Task requirements — In the piece on ABC Movies of the Week below, list every actor or actress named in connection with one of those films.

Selected excerpt —
((

The Night Blogger
Childhood, Saturday night. Sure, other nights too, as they kept moving the _____ Night Movie of the Week around as they were ABC and only had Monday Night Football doing them any ratings good in those days. But this was what made weekends great when you were a kid and couldn't do anything else. Ah, television. Go look at the list of ABC Movies of the Week at Wikipedia and tell me you don't get back most of your childhood memories. Admit it, they aren't of playing catch with dad who was too busy working his ass off and avoiding home. They were of Karen Black turning into a Zuni devil doll, Dennis Weaver being terrorized (in a Plymouth Valiant, no less, what would be the very first car you "owned" as a hand-me-down, if a later model) by a hyper-malicious truck driver, and Kim Darby finding a horrible fate with the fireplace people in Don't Be Afraid of the Dark. OK, you might not remember that last one, as it's not as iconic as the first two, but if you saw it, you completely remember. It's part of your horror film DNA in a way that The Exorcist or Friday the 13th can't be as it was shown right in that little box in your own damn home. And wasn't really violent or gross. It just was intense enough to scare the bejeebers out of you. And you didn't even know you had bejeebers till they were gone.
Of course, who am I really trying to kid with the second person here--I'm writing about myself, perhaps to myself, but no doubt there was a Movie of the Week that dealt with a situation like that. But what a wonderful way to twist a kid's imagination, a series of films with titles like Dying Room Only and The Missing Are Deadly and The Legend of Lizzie Borden, with Elizabeth Montgomery bewitching in the title role. But in some ways I most remember the ones that are almost generic in their titles and promise and delivery, and still so so good, films like Skyway to Death and The Elevator and Trapped (guy gets mugged, left in department store men's room, wakes up after hours to find he's in the store with six vicious doberman guard dogs).
For, of course, child of the '70s I am, nothing beats disaster films, and while the big screen ones were fun, nothing beat the regularlity of one in your home each Saturday. Did I then realize they mimicked where the U.S. felt it was, post-Vietnam, post-hippie-60s euphoria, careening toward Carter's be-sweatered malaise? Did I realize they made grand my own feelings any teen has, the world so much possibility, so much to desire, so much that would say no and reject? Did I realize it was a large scale mirror for my family splitting in two?

))

Material shown —
((

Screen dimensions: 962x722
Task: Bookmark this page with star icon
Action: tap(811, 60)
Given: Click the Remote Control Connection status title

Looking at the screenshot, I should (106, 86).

))
((

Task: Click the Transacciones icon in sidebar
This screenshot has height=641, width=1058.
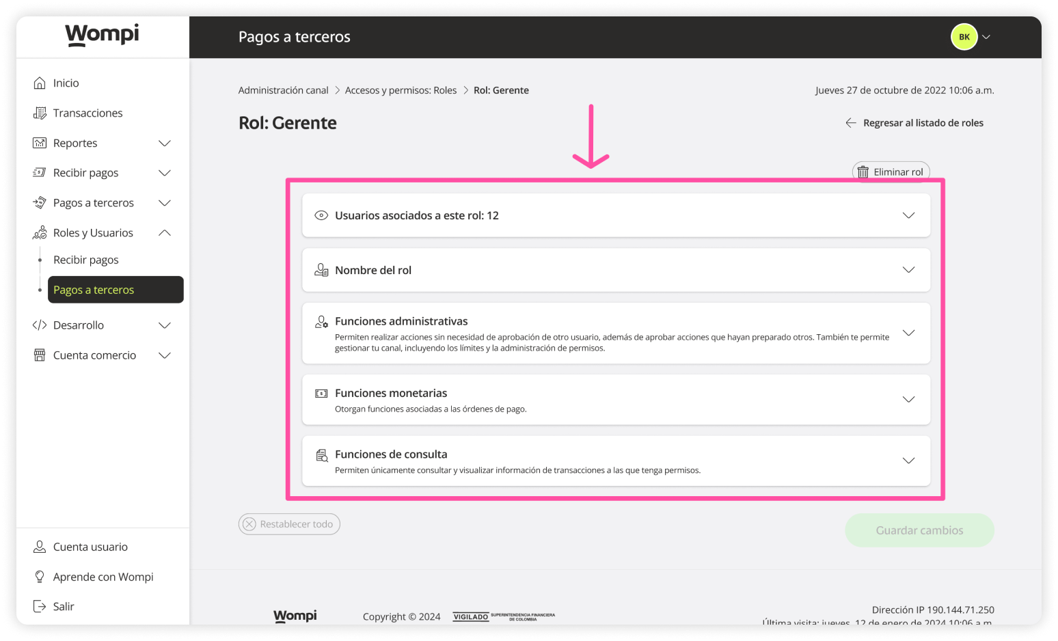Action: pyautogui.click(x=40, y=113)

))
((

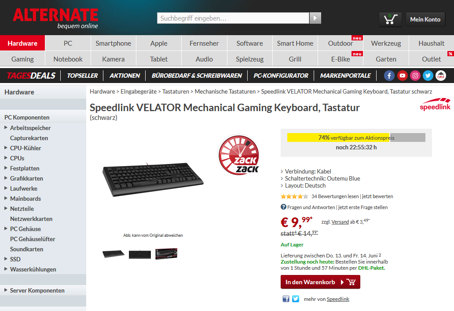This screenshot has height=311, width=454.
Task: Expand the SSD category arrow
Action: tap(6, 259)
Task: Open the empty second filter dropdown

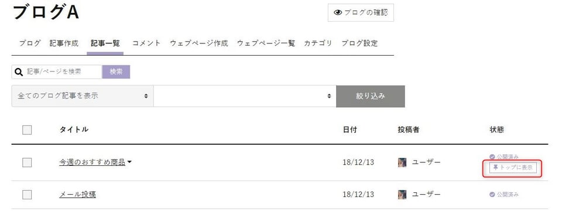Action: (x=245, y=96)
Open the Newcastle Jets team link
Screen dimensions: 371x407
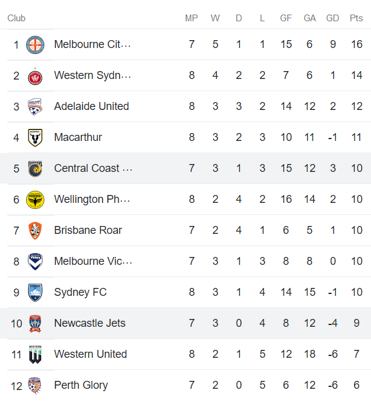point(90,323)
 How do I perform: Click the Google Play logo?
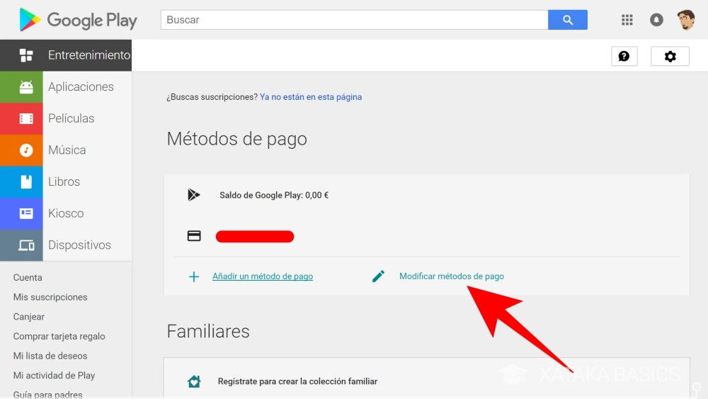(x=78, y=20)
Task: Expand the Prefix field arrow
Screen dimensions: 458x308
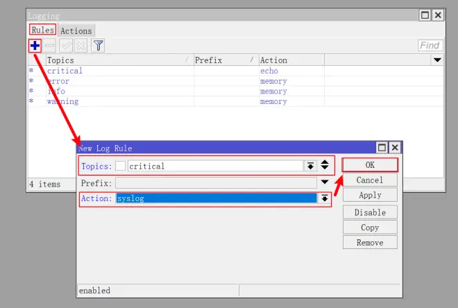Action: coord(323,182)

))

Solution —
Karen Black
Dennis Weaver
Kim Darby
Elizabeth Montgomery